------ Excerpted records ------

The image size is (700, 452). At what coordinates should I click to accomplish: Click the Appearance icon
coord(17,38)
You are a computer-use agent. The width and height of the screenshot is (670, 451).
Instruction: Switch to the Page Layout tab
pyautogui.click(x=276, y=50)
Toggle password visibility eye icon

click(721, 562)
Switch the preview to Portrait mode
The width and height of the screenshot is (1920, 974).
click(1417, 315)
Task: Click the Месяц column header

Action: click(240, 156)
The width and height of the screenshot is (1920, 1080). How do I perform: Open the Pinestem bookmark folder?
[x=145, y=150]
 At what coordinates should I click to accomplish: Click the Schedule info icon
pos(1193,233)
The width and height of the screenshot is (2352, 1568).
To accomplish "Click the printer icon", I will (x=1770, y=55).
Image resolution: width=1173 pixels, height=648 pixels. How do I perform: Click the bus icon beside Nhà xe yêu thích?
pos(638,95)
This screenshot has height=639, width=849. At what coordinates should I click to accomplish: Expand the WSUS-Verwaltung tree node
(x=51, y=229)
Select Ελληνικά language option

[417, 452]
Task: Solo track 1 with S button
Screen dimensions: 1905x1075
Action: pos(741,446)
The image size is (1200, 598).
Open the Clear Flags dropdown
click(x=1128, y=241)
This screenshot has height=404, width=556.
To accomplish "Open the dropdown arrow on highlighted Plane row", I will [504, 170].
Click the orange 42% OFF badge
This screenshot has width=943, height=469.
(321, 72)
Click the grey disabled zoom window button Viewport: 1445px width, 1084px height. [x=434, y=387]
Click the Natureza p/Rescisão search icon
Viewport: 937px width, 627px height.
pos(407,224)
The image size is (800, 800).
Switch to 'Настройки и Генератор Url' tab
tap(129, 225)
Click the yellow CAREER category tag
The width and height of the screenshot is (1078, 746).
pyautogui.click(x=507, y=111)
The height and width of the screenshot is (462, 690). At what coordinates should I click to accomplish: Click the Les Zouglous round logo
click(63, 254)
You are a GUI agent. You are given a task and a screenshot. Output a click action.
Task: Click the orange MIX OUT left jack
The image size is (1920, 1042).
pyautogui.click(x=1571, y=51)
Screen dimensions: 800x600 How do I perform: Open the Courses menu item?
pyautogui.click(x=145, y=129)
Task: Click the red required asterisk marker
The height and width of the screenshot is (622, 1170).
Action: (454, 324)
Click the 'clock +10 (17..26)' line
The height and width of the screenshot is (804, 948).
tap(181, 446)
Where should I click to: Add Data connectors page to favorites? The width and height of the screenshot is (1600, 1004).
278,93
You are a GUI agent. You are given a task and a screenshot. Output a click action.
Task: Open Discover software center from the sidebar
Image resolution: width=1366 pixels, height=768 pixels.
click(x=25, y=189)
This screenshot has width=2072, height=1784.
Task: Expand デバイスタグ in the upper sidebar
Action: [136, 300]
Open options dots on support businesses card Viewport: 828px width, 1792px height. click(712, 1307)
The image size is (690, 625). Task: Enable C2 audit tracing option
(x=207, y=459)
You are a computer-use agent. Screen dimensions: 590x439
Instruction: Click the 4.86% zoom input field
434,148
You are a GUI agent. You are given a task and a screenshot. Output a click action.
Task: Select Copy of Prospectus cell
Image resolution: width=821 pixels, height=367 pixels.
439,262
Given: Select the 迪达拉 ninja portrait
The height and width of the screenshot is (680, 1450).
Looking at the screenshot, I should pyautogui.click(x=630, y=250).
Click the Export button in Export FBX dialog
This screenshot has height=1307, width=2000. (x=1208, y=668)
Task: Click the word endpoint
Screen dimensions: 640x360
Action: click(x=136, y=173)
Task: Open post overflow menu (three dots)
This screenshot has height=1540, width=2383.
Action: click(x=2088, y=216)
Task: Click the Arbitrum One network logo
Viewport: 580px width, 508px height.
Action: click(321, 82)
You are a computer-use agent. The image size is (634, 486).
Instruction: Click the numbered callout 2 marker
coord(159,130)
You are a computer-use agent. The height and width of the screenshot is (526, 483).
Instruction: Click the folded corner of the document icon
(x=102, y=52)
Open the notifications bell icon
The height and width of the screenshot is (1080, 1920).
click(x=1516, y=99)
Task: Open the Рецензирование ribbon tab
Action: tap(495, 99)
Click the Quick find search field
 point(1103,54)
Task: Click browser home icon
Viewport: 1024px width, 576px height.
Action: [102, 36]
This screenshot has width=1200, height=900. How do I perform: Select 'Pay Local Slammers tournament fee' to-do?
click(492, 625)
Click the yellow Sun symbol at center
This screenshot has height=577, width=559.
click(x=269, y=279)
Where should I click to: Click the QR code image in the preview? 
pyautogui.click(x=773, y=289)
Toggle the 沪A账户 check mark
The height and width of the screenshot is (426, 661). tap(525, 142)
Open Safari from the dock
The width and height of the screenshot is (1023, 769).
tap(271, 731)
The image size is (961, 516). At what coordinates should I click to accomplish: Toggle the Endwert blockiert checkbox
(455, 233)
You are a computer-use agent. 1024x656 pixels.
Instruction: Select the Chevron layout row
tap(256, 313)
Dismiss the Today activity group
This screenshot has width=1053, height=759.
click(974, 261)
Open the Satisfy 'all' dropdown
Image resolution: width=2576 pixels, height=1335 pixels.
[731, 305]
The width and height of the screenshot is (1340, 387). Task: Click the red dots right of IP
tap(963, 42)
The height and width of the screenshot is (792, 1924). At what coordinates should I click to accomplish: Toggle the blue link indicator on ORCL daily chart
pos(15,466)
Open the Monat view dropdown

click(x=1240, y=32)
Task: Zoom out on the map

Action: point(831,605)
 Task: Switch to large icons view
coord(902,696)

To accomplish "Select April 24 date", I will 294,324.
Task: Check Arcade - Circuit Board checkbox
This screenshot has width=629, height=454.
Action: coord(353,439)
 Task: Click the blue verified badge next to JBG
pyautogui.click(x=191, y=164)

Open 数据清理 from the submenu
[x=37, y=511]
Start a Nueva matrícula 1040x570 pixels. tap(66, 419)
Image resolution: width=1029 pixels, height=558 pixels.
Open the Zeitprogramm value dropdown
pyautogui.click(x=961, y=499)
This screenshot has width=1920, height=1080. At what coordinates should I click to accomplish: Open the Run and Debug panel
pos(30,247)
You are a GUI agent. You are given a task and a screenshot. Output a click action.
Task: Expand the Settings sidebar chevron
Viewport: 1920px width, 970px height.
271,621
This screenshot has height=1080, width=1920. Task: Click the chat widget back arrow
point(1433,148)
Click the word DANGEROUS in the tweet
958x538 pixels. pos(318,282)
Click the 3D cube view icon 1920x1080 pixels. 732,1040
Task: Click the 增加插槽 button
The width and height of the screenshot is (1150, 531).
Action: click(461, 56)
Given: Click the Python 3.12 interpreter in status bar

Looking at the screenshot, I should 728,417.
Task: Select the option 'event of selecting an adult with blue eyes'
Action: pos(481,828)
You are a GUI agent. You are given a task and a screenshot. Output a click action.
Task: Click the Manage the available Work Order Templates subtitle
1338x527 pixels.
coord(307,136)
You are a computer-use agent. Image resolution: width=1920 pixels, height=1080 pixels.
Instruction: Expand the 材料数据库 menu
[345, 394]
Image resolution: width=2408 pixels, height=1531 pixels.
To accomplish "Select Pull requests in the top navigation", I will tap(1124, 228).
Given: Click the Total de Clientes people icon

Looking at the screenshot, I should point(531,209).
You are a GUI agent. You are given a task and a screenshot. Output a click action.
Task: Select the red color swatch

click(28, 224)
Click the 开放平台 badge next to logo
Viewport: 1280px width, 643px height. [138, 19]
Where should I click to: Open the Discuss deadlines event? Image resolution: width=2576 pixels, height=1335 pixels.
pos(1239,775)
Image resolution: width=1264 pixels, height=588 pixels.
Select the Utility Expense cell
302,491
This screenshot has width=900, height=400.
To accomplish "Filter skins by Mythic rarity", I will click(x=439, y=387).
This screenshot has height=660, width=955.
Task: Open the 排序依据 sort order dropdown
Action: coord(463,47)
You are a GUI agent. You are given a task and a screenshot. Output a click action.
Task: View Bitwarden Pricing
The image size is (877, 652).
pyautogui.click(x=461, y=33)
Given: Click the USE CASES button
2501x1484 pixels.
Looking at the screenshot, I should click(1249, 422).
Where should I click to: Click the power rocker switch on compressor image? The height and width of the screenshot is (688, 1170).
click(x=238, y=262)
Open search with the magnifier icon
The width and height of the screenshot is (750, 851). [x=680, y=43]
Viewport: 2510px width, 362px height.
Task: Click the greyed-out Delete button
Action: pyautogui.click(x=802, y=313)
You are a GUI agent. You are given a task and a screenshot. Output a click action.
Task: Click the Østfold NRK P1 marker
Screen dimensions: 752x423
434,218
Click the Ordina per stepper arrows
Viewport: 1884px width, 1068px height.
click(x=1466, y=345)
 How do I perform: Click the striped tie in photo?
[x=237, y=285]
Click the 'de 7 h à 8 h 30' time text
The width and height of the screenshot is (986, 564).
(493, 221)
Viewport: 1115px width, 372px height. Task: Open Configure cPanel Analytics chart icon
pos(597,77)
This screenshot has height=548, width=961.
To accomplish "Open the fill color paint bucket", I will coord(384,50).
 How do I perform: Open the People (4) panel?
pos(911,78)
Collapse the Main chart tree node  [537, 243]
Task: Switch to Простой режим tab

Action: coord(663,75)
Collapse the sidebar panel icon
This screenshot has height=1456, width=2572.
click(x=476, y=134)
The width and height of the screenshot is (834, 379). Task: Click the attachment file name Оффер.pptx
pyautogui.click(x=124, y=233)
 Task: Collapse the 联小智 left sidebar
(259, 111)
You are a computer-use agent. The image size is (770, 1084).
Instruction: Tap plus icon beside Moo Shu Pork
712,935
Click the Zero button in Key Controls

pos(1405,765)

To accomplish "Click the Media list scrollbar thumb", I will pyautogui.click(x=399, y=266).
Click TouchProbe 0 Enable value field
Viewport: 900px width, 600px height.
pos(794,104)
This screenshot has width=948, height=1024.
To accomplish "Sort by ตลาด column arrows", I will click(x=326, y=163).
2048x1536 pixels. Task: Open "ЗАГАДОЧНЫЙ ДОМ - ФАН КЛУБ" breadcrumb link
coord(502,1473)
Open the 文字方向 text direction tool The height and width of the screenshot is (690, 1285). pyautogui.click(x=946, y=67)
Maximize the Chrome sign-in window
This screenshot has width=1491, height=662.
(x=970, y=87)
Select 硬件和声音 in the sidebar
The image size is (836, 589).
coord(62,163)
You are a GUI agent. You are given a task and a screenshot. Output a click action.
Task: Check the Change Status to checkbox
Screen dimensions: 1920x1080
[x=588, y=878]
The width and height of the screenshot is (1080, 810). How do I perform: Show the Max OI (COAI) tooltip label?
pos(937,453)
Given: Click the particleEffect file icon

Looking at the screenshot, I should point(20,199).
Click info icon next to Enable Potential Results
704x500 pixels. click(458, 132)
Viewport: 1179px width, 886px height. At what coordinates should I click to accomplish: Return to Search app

------

Could you rewrite the stretch of material from the line containing "How do I perform: Open the People (4) panel?" through the line containing "pyautogui.click(x=124, y=233)", swapping "Collapse" for "Hide" and keeping everything else the same?

 How do I perform: Open the People (4) panel?
pos(911,78)
Hide the Main chart tree node  [537, 243]
Task: Switch to Простой режим tab

Action: coord(663,75)
Hide the sidebar panel icon
This screenshot has height=1456, width=2572.
click(x=476, y=134)
The width and height of the screenshot is (834, 379). Task: Click the attachment file name Оффер.pptx
pyautogui.click(x=124, y=233)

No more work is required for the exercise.